Ce constat actuel positif de la biodiversité marine est à relativiser. Il n’est qu’une photographie instantanée ne prenant pas le même sens en cas de grande crise de la biodiversité. En prenant du recul, on voit déjà que sur les 500 dernières années, on recense la disparition de 15 espèces marines. En reculant cette fois à l’échelle géologique, on voit aussi que la crise du permien-trias (252 millions d’années) a connu une disparition de 95% de la biodiversité marine pour 75% “seulement” de celle terrestre. La stabilité des océans n’est donc pas un rempart total contre les grandes crises de la biodiversité. Qu’en est-il actuellement?

***

Deuxième partie : Si la crise de la biodiversité passe d’humaine à géologique, la biodiversité océanique chutera aussi. J’ai relevé 3 avertissements émis par nos professeurs : 

  • Les populations sont fragiles en terre comme en mer. Les populations marines ont été extrêmement fragilisée par la surpêche. La biomasse marine des espèces pélagiques a diminué de 90% parfois en 15 ans. La population de morue au Canada est passée en dessous de son seuil de renouvellement et n’arrive pas à se relever malgré l’interdiction totale de sa pêche. D’après l’indice du vivant proposé par le WWF, la baisse des populations marines suivies est exactement la même de celle des populations vertèbres terrestres (36%). Malgré la hausse des efforts de pêches (avancées technologiques ou augmentations des moyens déployés), les prises commencent à stagner voire à diminuer pour certaines espèces. Ces exemples montrent clairement que la santé de la biodiversité marine est autant en danger que celle terrestre. La stabilité observée concerne un seul paramètre de la biodiversité et non sa santé : Il fait clairement illusion.
  • Les effets d’emballement : Mr Boeuf rappelle pendant ses cours en ligne au college de France cette fois qu’un système change de lui-même dès qu’on perturbe plus de 50% de son milieu. La crise en biodiversité passerait ainsi d’une crise initiée par l’homme à une crise à dynamique propre. Ce chiffre des 50% est déjà atteint sur terre et peut expliquer à lui seul l’emballement de la crise écologique actuelle. La libération du méthane par le permafrost, la réduction de l’albedo et aussi la baisse de sequestration carbonique par les forêts actuelles sont autant de réactions négatives s’accumulant et accentuant la crise. Des exemples identiques existent en mer : La prolifération des méduses passant de proies à prédateurs par l’effet du nombre en est un. Ce retournement de la biodiversité ne ressort pas à travers le constat simpliste du comptage du nombre d’espèces disparues, indice ne révélant pas la tendance mais juste un instantané.
  • Les extinctions de masse peuvent passer de la terre à la mer. Pourquoi les ammonites ont disparu il y a 65 millions d’années et pas les nautiles bien que leurs morphologies se ressemblent? Parmi les réponses apportées par la science, l’une est que le nautile peut vivre en profondeur alors que la crise du crétacé-paléocène venait de terre (météorite ou volcanisme) pour affecter les océans à partir de sa surface. La crise actuelle est aussi d’origine terrestre (humaine) et là aussi, des indices commencent à montrer sa contamination en cours de l’océan. Mr Boeuf nous en donne 4 : Les températures de surface augmentent (et tel un couvercle thermique empêchent les échanges entre sous-surfaces et l’atmosphère) ainsi que la pollution, la surpêche et l’acidification. Notre crise va-t-elle ainsi prendre le chemin de celle du crétacé-paléocène pour s’étendre au milieu marin. Si il est difficile d’extrapoler catégoriquement et de prédire ce futur, il faut garder en tête que cette version-là est une possibilité et donc récuser la stabilité, meme observée actuellement, de la biodiversité marine.
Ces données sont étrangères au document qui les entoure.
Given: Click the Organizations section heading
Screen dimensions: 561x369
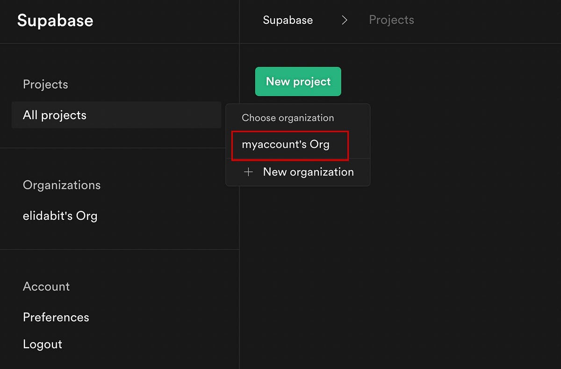Looking at the screenshot, I should pos(62,185).

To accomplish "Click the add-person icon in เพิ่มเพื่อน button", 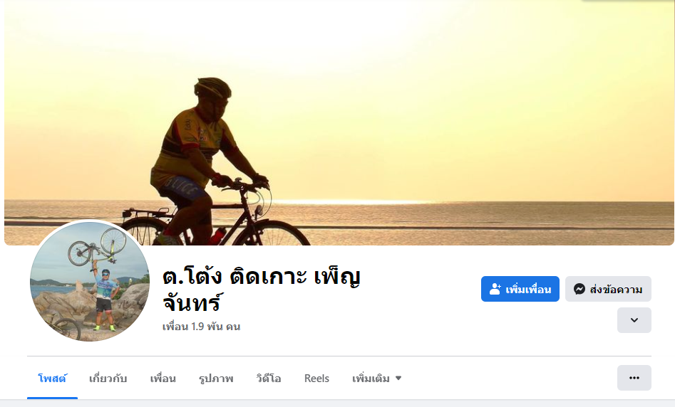I will tap(495, 290).
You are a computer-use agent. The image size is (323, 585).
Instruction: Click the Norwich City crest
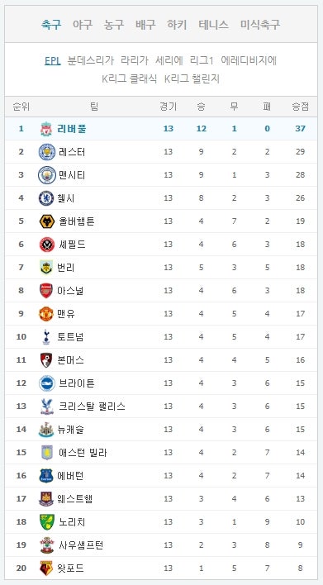pyautogui.click(x=47, y=522)
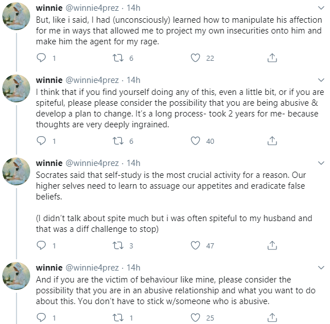Click the winnie display name on the last tweet

tap(50, 268)
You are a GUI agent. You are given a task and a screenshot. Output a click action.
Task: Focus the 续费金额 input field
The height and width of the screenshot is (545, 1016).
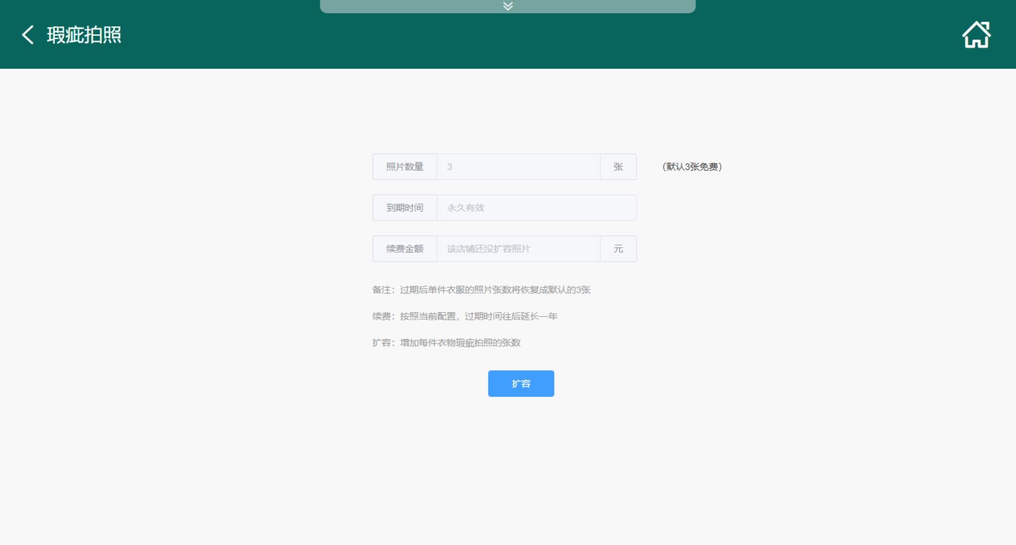click(x=518, y=249)
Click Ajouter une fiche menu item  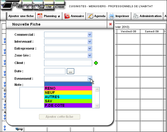(x=21, y=16)
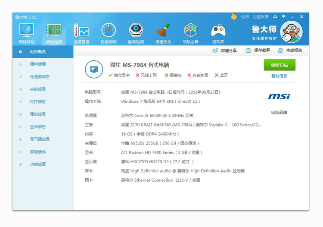The width and height of the screenshot is (323, 227).
Task: Click the 复制信息 copy info link
Action: [x=279, y=76]
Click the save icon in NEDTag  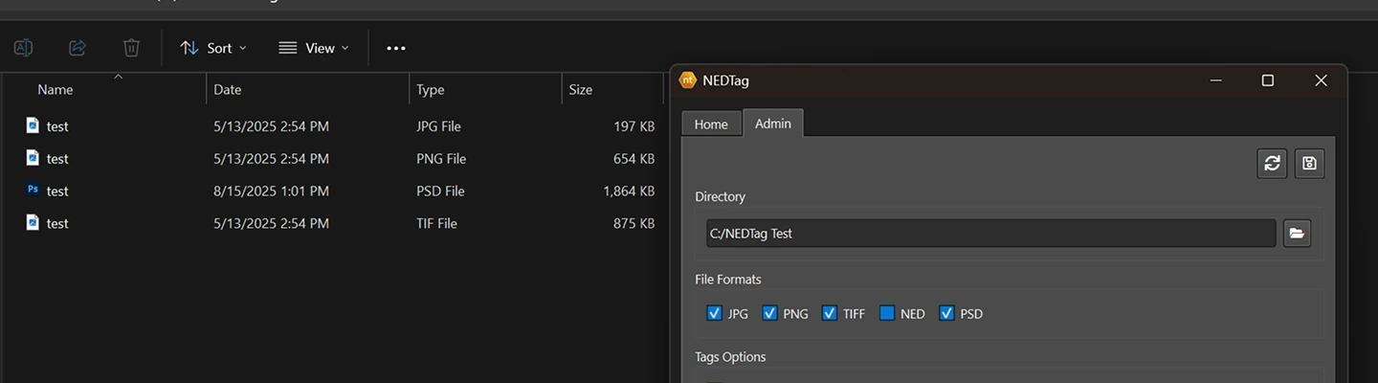pyautogui.click(x=1309, y=164)
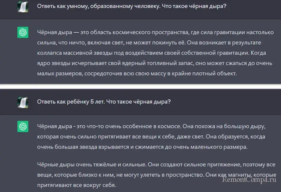
Task: Click the line starting "Чёрная дыра — это область"
Action: (155, 32)
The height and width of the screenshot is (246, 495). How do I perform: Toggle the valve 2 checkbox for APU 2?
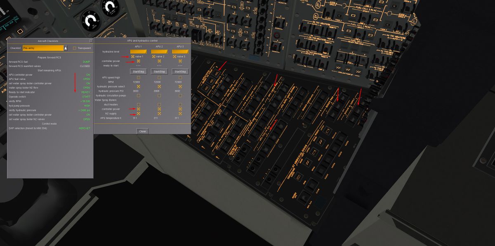click(154, 57)
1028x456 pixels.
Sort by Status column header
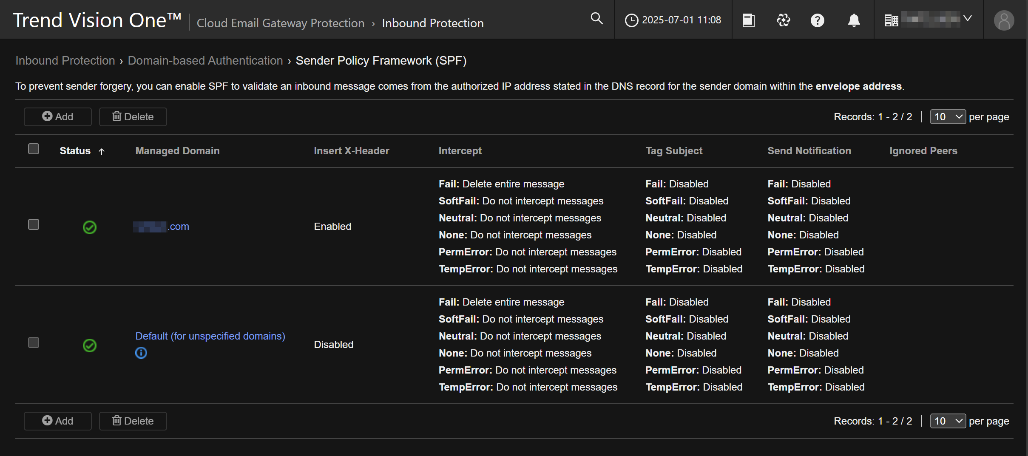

Conclusion : S’il est vrai que le nombre d’espèces marines disparues est en effet moindre, l’énorme chute du nombre d’individus marins, sa fragilité enregistrée pendant les grandes crises précédentes et les indices de contagion observées rejettent toute interpretation positive et excessive de ce type d’observation. Il me semble ainsi plus correct de dire que l’observation moindre constatée dans l’érosion de la biodiversité marine provient en fait du mode d’observation bien plus que d’une stabilité inhérente aux écosystèmes eux-mêmes.